[DOCUMENT SECTION]
********

In the present invention, the first layer preferably has a film
thickness of 50 .mu.m or less. The film thickness is more
preferably 30 .mu.m or less. In examples of the present invention,
the film thickness was determined by measuring film thicknesses at
any 10 points with a linear micrometer, OMV-25 (trade name,
manufactured by Mitutoyo) and calculating the average.
The first layer can be produced by a known method for producing a
thin porous film. For example, a resin material can be subjected to
extrusion molding or a similar technique to give a sheet-like
material, and the sheet-like material can be drawn into an intended
thickness, yielding a first layer. Alternatively, a plasticizer
such as paraffin can be added to the material for extrusion
molding, and the plasticizer can be removed, for example, by
heating at the time of drawing, yielding a porous film. The pore
diameter can be adjusted by appropriately controlling the amount of
a plasticizer added, the draw ratio, and the like.
[Second Layer]
In the present invention, the second layer is preferably a layer
having breathability. Such a layer can be either a nonwoven fabric
or a woven fabric of resin fibers.
The second layer may be made from any material. In order to prevent
the liquid absorbed by the first layer from flowing back, the
contact angle of a preferred material with an aqueous liquid
component absorbed from an image is equal to or lower than that of
the first layer. Specifically, the material is preferably selected
from raw materials such as polyolefins (including polyethylene (PE)
and polypropylene (PP)), polyurethanes, nylons, polyamides,
polyesters (including polyethylene terephthalate (PET)), and
polysulfone (PSF), and composite materials of them, for example.
The second layer is preferably a layer having a larger pore
diameter than that of the first layer.
[Third Layer]
In the present invention, the porous body having a multilayer
structure may include three or more layers and is not limited. The
third and subsequent layers are preferably a nonwoven fabric from
the viewpoint of rigidity. As the material, a similar material to
that for the second layer can be used.
[Other Materials]
The liquid absorbing member may include, in addition to the porous
body having a multilayer structure, a reinforcing member that
reinforces side surfaces of the liquid absorbing member. The liquid
absorbing member may also include a joining member that joins the
longitudinal ends of a long sheet-like porous body to form a
belt-like member. For example, a non-porous tape material can be
used as such a material and can be placed at a position or a cycle
with which images do not come into contact.

********

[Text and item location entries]
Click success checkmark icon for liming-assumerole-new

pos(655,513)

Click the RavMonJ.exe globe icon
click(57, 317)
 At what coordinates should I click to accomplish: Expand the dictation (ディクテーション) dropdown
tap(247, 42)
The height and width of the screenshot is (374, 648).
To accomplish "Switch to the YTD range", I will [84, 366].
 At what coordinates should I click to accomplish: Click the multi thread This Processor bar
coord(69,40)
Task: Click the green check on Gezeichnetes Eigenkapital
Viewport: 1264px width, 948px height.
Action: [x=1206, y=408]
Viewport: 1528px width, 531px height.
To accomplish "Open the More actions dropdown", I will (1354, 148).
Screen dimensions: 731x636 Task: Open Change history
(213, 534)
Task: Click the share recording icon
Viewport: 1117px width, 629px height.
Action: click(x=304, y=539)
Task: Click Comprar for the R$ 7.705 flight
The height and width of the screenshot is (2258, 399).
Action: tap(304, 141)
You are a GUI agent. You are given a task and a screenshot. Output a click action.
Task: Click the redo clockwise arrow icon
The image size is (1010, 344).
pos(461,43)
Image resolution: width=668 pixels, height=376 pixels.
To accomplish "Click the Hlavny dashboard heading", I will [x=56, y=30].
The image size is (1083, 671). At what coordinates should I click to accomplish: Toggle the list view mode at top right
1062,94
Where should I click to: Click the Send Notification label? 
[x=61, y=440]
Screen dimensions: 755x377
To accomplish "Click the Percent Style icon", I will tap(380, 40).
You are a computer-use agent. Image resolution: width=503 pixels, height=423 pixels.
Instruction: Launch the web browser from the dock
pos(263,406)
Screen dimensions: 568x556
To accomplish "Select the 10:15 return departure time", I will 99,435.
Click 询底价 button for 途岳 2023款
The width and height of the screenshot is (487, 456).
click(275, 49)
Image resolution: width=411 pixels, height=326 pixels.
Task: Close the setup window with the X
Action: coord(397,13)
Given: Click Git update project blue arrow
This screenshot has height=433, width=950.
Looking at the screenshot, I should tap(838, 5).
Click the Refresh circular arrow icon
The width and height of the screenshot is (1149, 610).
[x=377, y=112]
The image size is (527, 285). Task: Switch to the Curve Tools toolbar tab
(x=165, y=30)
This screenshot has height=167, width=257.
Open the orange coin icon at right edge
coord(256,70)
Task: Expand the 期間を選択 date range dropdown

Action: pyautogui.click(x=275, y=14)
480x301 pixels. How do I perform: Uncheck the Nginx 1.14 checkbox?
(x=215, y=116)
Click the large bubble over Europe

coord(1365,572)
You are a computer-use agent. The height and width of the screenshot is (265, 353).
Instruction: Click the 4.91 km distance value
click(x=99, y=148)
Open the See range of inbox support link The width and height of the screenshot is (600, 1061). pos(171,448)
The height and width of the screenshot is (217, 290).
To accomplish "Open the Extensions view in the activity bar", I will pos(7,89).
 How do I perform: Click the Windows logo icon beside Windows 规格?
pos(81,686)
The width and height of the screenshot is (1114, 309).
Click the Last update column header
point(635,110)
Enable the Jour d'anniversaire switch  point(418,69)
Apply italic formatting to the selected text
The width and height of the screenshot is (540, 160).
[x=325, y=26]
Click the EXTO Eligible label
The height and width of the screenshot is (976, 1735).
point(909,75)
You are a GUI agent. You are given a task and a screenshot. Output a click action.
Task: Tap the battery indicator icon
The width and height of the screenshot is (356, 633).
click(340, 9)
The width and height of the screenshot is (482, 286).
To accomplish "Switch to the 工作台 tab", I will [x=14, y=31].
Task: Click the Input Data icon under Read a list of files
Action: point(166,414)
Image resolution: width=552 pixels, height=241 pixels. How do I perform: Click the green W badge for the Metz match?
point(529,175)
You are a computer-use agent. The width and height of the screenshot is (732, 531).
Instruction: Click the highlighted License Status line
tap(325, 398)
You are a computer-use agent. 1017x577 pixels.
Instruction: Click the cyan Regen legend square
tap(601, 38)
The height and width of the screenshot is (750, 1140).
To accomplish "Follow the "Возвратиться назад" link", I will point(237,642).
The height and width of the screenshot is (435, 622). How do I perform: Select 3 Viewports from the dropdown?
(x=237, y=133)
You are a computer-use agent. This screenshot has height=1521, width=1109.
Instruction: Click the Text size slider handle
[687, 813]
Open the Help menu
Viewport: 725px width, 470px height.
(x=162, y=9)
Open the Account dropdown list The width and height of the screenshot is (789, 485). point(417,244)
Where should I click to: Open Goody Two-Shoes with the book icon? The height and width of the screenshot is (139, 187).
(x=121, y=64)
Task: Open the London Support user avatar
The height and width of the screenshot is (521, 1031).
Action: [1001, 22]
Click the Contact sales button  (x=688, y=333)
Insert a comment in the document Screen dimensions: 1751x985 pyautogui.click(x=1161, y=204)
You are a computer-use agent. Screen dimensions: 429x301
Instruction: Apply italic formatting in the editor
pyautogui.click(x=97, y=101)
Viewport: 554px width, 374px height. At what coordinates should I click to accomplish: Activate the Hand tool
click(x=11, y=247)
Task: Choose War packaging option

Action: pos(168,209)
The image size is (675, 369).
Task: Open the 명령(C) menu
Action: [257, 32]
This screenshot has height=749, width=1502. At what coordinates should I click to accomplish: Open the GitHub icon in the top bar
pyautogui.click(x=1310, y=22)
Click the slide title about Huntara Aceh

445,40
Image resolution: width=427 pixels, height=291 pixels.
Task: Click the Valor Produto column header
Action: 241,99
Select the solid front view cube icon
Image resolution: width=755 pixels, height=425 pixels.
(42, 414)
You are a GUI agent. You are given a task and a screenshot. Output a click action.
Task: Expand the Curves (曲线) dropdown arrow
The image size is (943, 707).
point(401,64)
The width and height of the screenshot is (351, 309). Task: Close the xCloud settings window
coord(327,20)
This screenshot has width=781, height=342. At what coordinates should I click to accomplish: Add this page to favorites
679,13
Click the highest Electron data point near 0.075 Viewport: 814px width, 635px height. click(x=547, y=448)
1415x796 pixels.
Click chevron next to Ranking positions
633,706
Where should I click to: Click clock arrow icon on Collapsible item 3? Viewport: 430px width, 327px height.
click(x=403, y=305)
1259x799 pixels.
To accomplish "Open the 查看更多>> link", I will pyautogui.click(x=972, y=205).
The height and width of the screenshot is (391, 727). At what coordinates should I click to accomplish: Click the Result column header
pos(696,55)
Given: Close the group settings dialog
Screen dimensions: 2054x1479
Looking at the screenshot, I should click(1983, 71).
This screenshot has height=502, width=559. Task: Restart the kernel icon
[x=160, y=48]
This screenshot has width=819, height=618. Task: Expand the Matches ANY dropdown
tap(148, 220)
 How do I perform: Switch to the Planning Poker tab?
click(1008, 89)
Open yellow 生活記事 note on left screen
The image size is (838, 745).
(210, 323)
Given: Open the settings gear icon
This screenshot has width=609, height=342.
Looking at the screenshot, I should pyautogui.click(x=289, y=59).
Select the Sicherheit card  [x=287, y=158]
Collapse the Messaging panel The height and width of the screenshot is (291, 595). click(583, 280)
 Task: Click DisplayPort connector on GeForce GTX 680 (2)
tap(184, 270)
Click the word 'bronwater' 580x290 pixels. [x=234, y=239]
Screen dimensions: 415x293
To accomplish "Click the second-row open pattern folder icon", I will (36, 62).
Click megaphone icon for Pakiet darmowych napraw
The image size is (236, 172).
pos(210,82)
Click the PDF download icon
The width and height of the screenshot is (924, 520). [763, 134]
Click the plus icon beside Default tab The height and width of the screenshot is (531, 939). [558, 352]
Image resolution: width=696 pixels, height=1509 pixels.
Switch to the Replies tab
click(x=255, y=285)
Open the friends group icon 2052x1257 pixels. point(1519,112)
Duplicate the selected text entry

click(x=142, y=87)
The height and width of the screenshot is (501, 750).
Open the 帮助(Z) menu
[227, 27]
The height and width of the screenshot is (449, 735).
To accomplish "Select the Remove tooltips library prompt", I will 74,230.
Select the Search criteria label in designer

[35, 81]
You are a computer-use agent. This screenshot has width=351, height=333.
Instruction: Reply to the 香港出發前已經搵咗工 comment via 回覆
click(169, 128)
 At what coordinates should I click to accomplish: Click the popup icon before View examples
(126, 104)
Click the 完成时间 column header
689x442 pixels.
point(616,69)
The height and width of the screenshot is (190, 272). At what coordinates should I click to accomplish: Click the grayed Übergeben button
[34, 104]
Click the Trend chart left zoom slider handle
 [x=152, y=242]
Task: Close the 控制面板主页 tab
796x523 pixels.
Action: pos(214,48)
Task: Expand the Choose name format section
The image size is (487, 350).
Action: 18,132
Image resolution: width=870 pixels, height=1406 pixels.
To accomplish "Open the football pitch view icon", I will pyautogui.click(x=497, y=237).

********

[REQUIREMENT]
Reproduce, character for character, the part of the passage on porous layers that opens with the words containing "[Third Layer]" and closes with "can be used.". The entries are separate material with no connection to the text.

[FINISHED ANSWER]
[Third Layer]
In the present invention, the porous body having a multilayer
structure may include three or more layers and is not limited. The
third and subsequent layers are preferably a nonwoven fabric from
the viewpoint of rigidity. As the material, a similar material to
that for the second layer can be used.